◆ TASK
Every line of the listing below needs to be reproduced exactly.

◆ RECORDS FOR THE TASK
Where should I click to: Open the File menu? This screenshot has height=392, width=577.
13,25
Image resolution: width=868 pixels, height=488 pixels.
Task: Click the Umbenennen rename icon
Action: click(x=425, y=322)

◆ ANSWER SECTION
Where should I click to: Open the File menu? This screenshot has height=392, width=577.
13,25
Image resolution: width=868 pixels, height=488 pixels.
Task: Click the Umbenennen rename icon
Action: click(x=425, y=322)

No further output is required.